On numerous occasions I’ve heard from students that coming into a yoga studio for a class can be intimidating. Most likely you’re now saying one of two things to yourself: ‘Yeah, I feel/felt a little/very intimidated’, or ‘Erm, hell no! No intimidation here!’. I was very much in the latter category; some may remember, others can probably picture it: mid 20’s, in pretty good shape, in my funky unicorn leggings - I definitely didn’t feel intimidated by others in the room. Or so I thought.
We all experience fear. It’s natural, and at times useful. Evolutionary speaking, it was wise to fear being eaten by the lion, or to eat the red berries that killed Jeff, for example. But there aren’t lions in our everyday lives any more, and the berries from Waitrose are pretty safe, I'm sure. So our brain re-purposes that fear and we end up being afraid of trivial things, like talking to another human being (particularly who we're maybe attracted to!), falling out of a handstand, of being judged for something (which I think is one of the major roots of a lot of fears). I think we've become so good at and used to it that we don’t even recognise when it’s happening sometime. That’s what happened to me - my fear was a fear of failing, of not being good enough; a fear of being judged. And it took me a long time to realise this.
Falling, making mistakes is natural - it’s a part of life. In fact it’s how we learn - we are (very advanced) feedback computers.
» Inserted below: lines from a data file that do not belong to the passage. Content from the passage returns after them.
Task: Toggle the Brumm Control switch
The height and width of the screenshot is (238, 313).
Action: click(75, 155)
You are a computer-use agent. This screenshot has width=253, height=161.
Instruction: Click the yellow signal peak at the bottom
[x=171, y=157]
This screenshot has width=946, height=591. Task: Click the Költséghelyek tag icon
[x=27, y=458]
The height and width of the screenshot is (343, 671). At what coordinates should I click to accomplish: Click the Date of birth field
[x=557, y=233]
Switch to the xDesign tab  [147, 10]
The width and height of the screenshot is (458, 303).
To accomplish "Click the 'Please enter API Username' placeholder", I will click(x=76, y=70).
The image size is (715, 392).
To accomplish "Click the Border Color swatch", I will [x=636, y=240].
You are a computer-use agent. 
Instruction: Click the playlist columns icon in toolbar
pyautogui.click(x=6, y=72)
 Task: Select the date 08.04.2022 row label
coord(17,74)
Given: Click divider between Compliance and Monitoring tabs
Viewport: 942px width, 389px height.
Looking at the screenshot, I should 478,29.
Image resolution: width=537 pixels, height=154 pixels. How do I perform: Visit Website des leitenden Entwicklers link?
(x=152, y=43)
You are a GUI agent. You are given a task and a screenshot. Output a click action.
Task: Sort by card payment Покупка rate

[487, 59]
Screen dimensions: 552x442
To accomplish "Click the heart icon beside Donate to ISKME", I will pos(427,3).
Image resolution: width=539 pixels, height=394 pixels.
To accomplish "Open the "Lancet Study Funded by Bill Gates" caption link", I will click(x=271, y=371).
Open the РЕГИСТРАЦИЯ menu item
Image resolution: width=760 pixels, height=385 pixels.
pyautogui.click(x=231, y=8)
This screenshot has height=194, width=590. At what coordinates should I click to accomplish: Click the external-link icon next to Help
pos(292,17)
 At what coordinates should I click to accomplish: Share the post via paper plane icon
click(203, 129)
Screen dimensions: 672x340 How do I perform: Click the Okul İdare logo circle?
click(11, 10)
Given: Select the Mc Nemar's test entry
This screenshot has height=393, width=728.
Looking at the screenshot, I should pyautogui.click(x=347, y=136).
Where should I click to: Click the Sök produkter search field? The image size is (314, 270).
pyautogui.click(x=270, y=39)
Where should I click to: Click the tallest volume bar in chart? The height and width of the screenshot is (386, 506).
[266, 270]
But we end up misconstruing falling/making mistakes for failing. They’re not the same. If a toddler falls whilst learning to walk would I call them a failure and berate them? Probably (/hopefully) not. So why would I do it to myself‽ When a toddler falls they don’t fear being judged, they just get back up and try again. Failure isn't in the falling; failure is falling and choosing not to get back up, or not even trying in the first place out of fear of not succeeding.
I think most fears ultimately condense down to an underlying fear of failure and (then) judgement/shame. This fear though is a learned reaction (initially response, but then through habit becomes reaction, bypassing rationale) that is adopted in adolescence and perpetuated in adulthood when interacting with people and becoming aware (and then self-conscious) of their responses. But because it’s a learned response it means it can be unlearned. But this can be challenging. It's so much easier to distract oneself away from it using short term highs/'happiness': television, smoking, eating, drinking, drugs, and even exercise (which was mine). But it’s only through challenge that we grow; and that’s part of this practice - growth. But that takes awareness.
The yoga practice, for me, is the opportunity to identify these fears and to (eventually) take the time to ask where they come from - where and when in my past they developed. I come into a space not to be judged, but to witness myself. I choose to notice those fears and sit with them. Everyone in a class is just like me - dealing with their own shit. I remind myself that they’re just another human being, so there’s no need to be scared by/of them, or compare myself to them, or worried about what they're thinking of me. Social media/the West does a great job perpetuating the misconception that yoga is an aesthetic practice - that people/the poses have to look a particular way, otherwise you're just not very good. But that's just not true; everybody, and everyone's body is unique, so the poses can't look the same for everyone. It's not about looking a certain way, but finding a sensation; taking the time to come into a safe space to connect to body and breath, so as to then connect deeper to the Self. Union.